● Source material
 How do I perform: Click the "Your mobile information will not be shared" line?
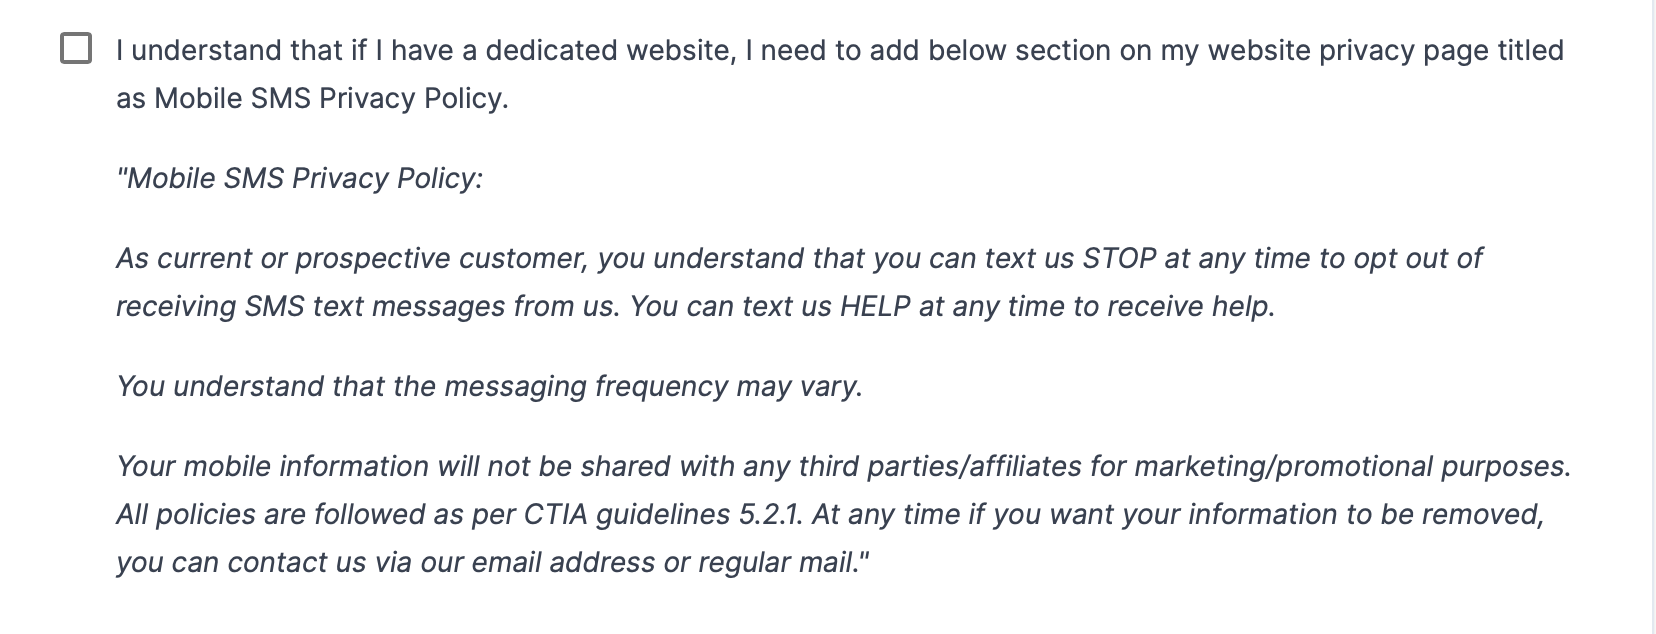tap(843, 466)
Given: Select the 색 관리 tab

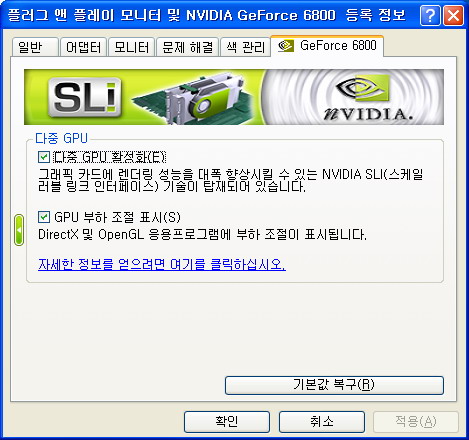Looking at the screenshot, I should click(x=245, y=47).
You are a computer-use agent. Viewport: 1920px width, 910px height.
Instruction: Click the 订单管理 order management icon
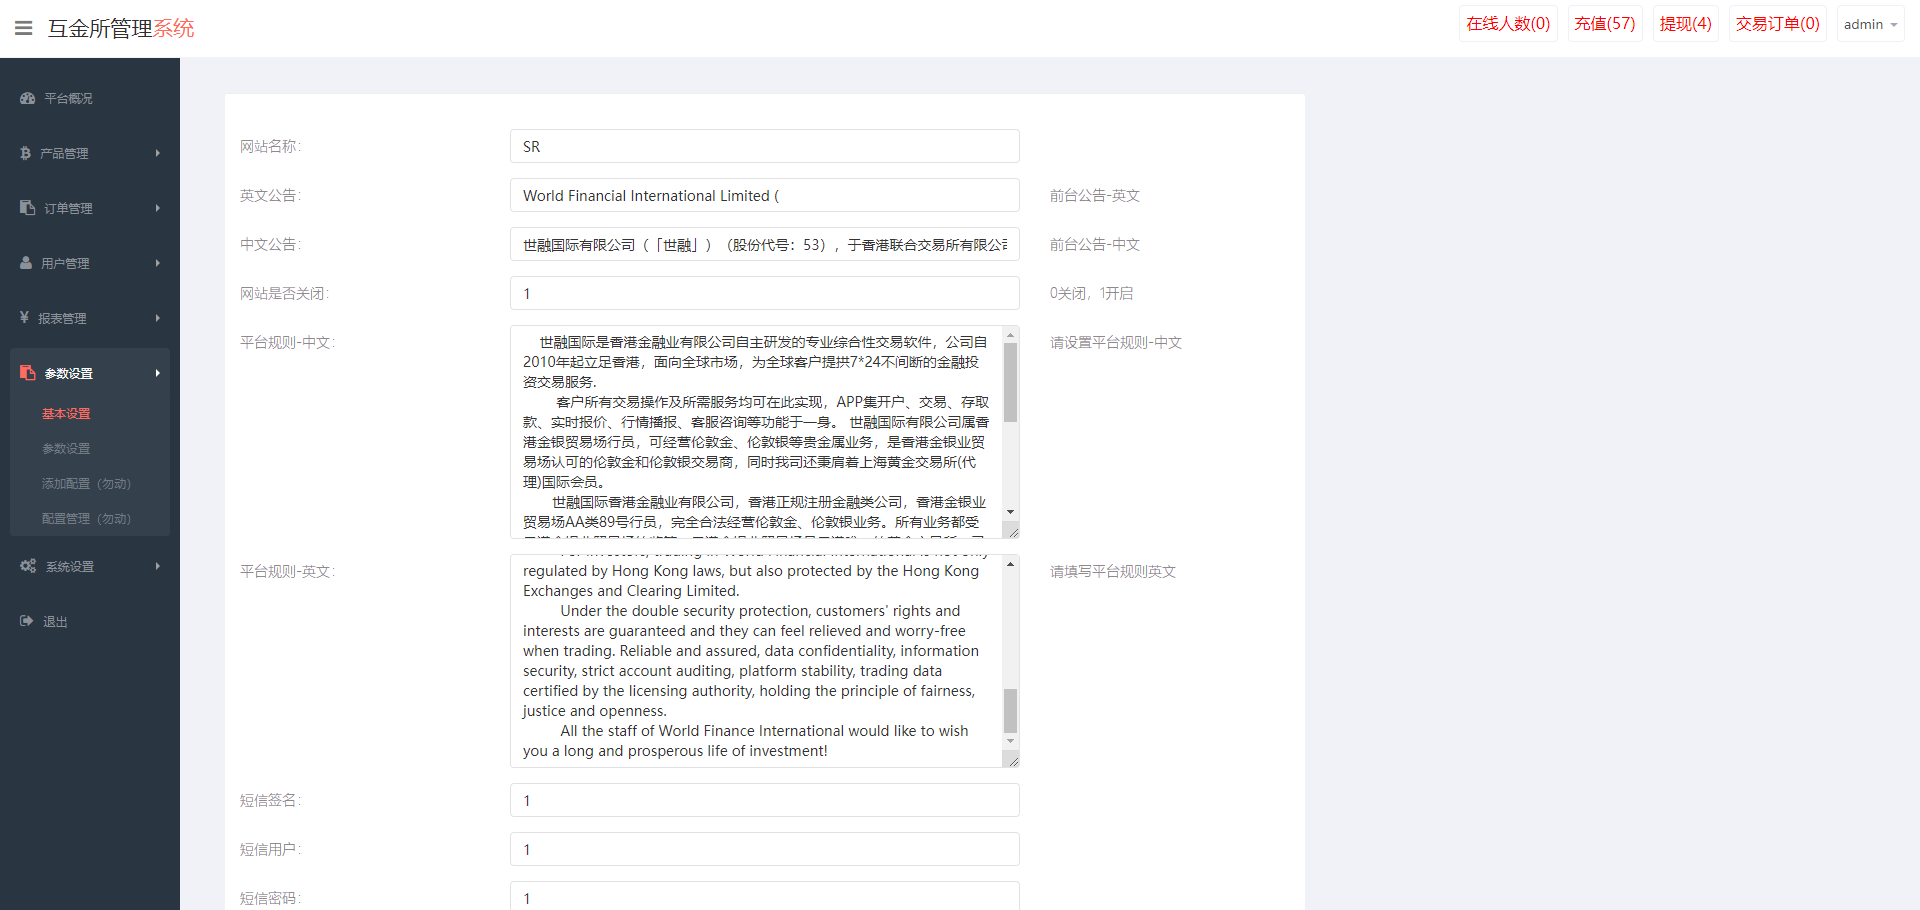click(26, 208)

● Brief
Copy out every line of text from the three entries above word for word, leaving out the pictures.

● Result
 How do I perform: Click the "Your mobile information will not be shared" line?
tap(843, 466)
Given: Select the 색 관리 tab

Looking at the screenshot, I should click(x=245, y=47).
You are a computer-use agent. Viewport: 1920px width, 910px height.
Instruction: Click the 订单管理 order management icon
click(26, 208)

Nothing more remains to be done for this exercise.